Thanks for the pointer. That's super helpful.

Two of the five ISI machines use 68010s. The rest use 68020s/030s. I don't have quite enough information to get the '030 version going. If anyone here has a connection at computinghistory.org.uk, it would be great if you can tag them. I haven't been able to get a response.

jaggies commented 2 years ago

OK, getting closer.

Now it reissues the instruction, but gets stuck because MAME appears to ignore the returned stack frame generated by m68ki_stack_frame_1010().

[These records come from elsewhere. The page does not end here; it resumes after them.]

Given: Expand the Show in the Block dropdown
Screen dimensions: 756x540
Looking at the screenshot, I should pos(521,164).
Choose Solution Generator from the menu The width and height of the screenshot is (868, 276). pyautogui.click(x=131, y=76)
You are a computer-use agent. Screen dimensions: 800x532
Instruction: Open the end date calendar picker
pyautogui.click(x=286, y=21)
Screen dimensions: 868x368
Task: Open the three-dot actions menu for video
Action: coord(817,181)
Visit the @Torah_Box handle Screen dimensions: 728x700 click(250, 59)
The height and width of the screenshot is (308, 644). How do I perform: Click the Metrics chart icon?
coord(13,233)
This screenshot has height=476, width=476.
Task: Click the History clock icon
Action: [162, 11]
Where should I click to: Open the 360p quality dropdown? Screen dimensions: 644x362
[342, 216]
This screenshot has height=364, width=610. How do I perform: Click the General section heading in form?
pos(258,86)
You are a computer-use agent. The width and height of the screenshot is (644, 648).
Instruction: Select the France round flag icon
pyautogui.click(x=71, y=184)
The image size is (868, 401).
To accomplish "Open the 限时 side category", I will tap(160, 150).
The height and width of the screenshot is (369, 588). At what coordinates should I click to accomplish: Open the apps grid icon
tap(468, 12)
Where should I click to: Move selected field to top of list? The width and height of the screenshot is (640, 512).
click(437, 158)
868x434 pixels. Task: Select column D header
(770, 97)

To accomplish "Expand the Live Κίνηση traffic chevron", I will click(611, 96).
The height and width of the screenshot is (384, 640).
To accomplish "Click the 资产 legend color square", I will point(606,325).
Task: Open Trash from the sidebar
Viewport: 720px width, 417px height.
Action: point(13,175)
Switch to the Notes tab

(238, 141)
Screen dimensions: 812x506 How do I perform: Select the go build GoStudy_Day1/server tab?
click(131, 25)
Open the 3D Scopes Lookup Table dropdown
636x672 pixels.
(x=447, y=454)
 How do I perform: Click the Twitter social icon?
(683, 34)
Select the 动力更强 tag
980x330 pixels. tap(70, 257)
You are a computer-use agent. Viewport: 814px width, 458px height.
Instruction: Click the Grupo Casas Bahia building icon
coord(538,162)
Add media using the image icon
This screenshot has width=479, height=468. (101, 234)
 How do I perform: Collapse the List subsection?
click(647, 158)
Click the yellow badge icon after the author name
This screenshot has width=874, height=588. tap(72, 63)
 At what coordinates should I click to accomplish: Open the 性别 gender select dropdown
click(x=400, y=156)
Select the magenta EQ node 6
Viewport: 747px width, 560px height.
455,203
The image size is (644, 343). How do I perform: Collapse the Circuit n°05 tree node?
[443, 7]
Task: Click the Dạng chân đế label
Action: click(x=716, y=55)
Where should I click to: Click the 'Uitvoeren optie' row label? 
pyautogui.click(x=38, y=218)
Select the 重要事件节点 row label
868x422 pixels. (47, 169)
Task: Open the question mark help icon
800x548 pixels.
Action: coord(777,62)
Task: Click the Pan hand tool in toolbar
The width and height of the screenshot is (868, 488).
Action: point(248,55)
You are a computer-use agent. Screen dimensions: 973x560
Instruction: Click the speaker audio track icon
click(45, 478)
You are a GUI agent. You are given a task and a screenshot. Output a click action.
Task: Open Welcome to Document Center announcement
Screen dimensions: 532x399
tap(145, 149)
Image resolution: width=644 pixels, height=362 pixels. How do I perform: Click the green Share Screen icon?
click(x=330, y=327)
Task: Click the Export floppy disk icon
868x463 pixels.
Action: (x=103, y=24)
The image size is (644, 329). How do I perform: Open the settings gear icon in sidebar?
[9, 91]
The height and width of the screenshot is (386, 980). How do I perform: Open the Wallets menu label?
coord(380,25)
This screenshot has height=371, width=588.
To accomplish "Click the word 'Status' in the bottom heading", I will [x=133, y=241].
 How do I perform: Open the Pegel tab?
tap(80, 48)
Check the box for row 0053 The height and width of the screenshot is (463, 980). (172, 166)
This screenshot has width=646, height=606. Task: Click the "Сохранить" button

IOW, the ISI system has a function that intentionally reads a potential bad device address and returns true or false based on whether it succeeds or fails in a bus error. It accomplishes this by clearing the 'rerun' flag in the 1010 stack frame generated here:

        /* SPECIAL STATUS REGISTER */
    // set bit for: Rerun Faulted bus Cycle, or run pending prefetch
    // set FC
    m68ki_push_16(0x0100 | orig_fc | orig_rw<<6 | orig_sz<<4);

Even after clearing the stacked value, it appears the instruction is always executed - leading to an infinite loop.

Is modifying the stacked value of the 'rerun' flag (0x100) expected to work? I couldn't find reference to it in the rest of the MAME 68k code.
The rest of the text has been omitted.